Almanya, İran’ın kaçırarak yıllardır alıkoyduğu Alman vatandaşı Cemşid Şarmehd’in idamına büyük tepki gösterdi. Şarmehd’in kızı ise ailesinin Almanya ve ABD tarafından kaderine terk edildiğini öne sürdü.
İran-Almanya çifte vatandaşı olan Cemşid Şarmehd’in terör eylemlerinde rol aldığı gerekçesiyle İran’da idam edilmesine Almanya büyük tepki gösterdi.
Şarmehd, 2008’de Şiraz kentinde gerçekleşen ve 14 kişinin ölümüyle sonuçlanan bombalı saldırıya karışmaktan geçen yılın Şubat ayında suçlu bulunarak idama mahkûm edilmişti. İran, ABD’de ikamet eden Şarmehd’i FBI ve CIA yetkilileriyle ile temas kurmakla, İsrail’in istihbarat örgütü Mossad’la ise temas kurma girişiminde bulunmakla suçlamıştı.
İranlı yetkililer, Ağustos 2020’de Şarmehd’i “karmaşık” olarak tanımladıkları bir operasyon sonucunda yakaladıklarını duyurmuş, ancak tutuklamaya ilişkin ayrıntılı bilgi vermemişti. Ailesi, Şarmehd’in Dubai’de transit geçiş yaparken İran güvenlik güçleri tarafından kaçırıldığını ve daha sonra İran’a getirildiğini belirtiyor.
İran’da altısı Fransa’dan olmak üzere Batı ülkelerinden en az 16 çifte vatandaş, çeşitli suçlamalarla tutuklu bulunuyor.
Deutsche Welle Türkçe’nin haberine göre 69 yaşındaki Şarmehd’in yıllarca tutuklu kaldıktan sonra hakkında verilen idam cezasının infazını “skandal” olarak nitelendiren Almanya Başbakanı Olaf Scholz, “Cemşid Şarmehd’e mahkemede yöneltilen suçlamalara karşı kendini savunma imkânı bile verilmedi” diye konuştu.

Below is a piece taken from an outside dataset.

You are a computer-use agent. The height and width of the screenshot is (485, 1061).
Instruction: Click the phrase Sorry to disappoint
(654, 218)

Almanya Dışişleri Bakanı Annalena Baerbock da idamın, Tahran rejiminin ne denli insanlık dışı olduğunu bir kez daha ortaya koyduğunu savundu. Baerbock, Tahran’ı “Kendi gençlerine, kendi nüfusuna ve yabancı vatandaşlara karşı ölümü kullanan bir rejim” olarak nitelendirdi. Berlin’in bir Alman vatandaşının idamının ciddi sonuçları olacağını defalarca açıkça belirttiğini ifade eden Baerbock, Tahran’daki Alman Büyükelçiliğinin de Şarmehd için yılmadan çalıştığını söyledi.

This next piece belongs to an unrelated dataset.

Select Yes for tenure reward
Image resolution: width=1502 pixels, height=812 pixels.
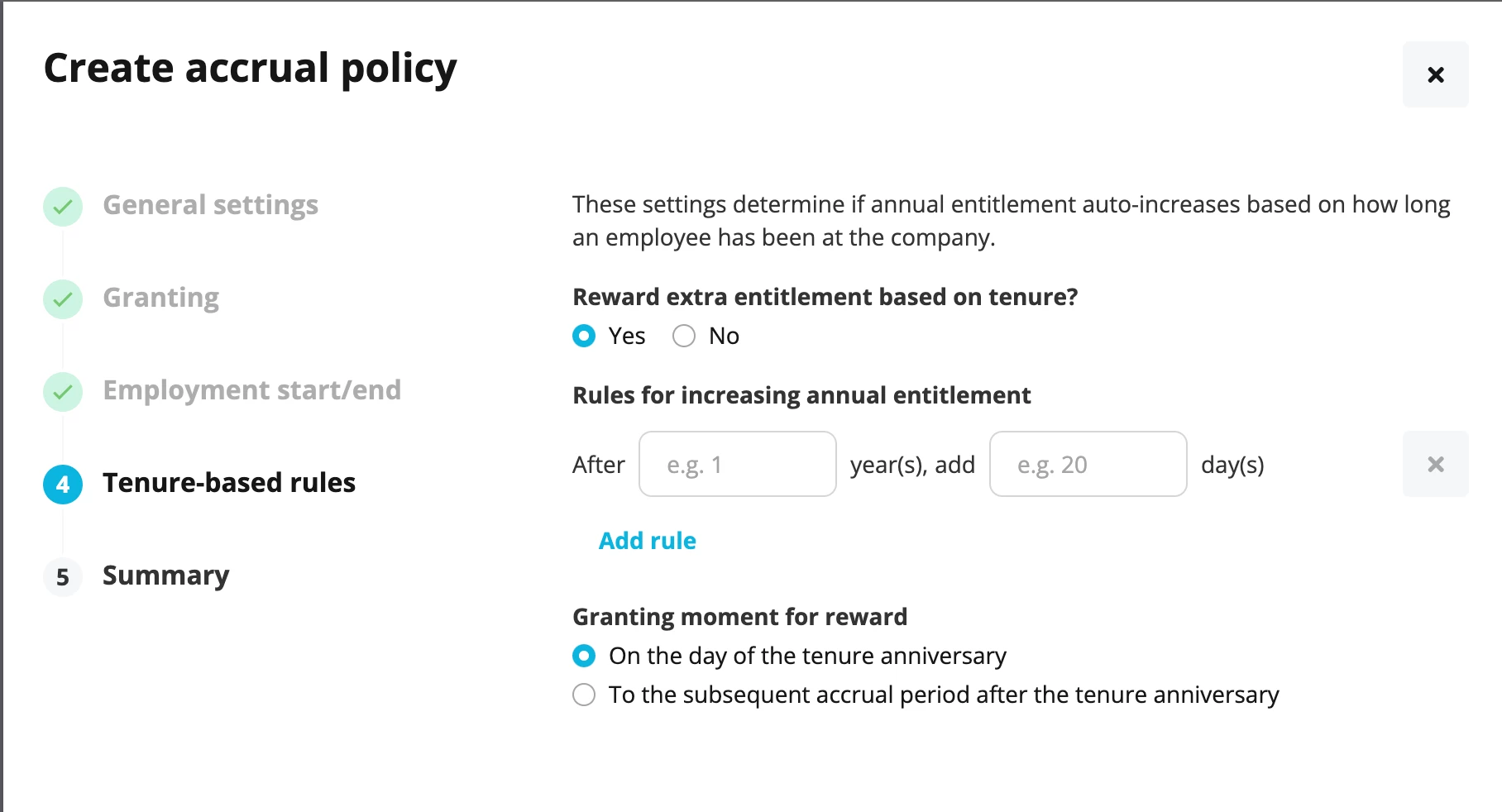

Baerbock, Temmuz ayında göreve gelen reform yanlısı Cumhurbaşkanı Mesud Pezeşkiyan’a atıfla “Bu (idam) yeni hükümetin iktidarında da kimsenin güvende olmadığı gerçeğinin altını çiziyor” diye konuştu.
Şarmehd’le her zaman yakın temas içinde olduklarını öne süren Baerbock, aileye başsağlığı dileklerini iletti.
Şarmehd’in kızı Gazelle Şarmehd ise hem Alman hem de Amerikan hükümetlerinin babasını müzakerelerde yalnız bıraktığını ve aileyi kaderine terk ettiğini öne sürdü. Şarmehd, sosyal medya platformu X üzerinden yaptığı paylaşımda Amerikan ve Alman hükümetlerinden babasının öldürüldüğüne dair somut kanıt beklediklerini, infazın gerçeklemiş olması hâlinde ise naaşının derhal eve getirilmesi ve İran hükümetinin ağır biçimde cezalandırılması gerektiğini yazdı.
İnfaza insan hakları savunucularından da tepki geldi. İran’daki infazları yakından takip eden Norveç merkezli sivil toplum kuruluşu İran İnsan Hakları (IHR) direktörü Mahmud Amiry-Moghaddam, idamı “İslam Cumhuriyeti’nin son dönemdeki başarısızlarını örtbas etmek için bir rehineyi yargısız biçimde öldürme vakası” olarak nitelendirdi. Amiry-Moghaddam, “Cemşid Şarmehd, Birleşik Arap Emirlikleri’nde kaçırıldı, hukuka aykırı bir şekilde İran’a nakledildi ve burada adil bir yargılama olmaksızın ölüme mahkûm edildi” diye konuştu.
Avrupa Anayasa ve İnsan Hakları Merkezi tarafından yapılan açıklamada da “Şarmehd’in hukuksuz bir şekilde kaçırılması, sonrasında gözaltında işkence görmesi, adil olmayan göstermelik yargılama ve bugünkü infaz İran rejiminin işlediği sayısız suçun birer örneğidir” denildi.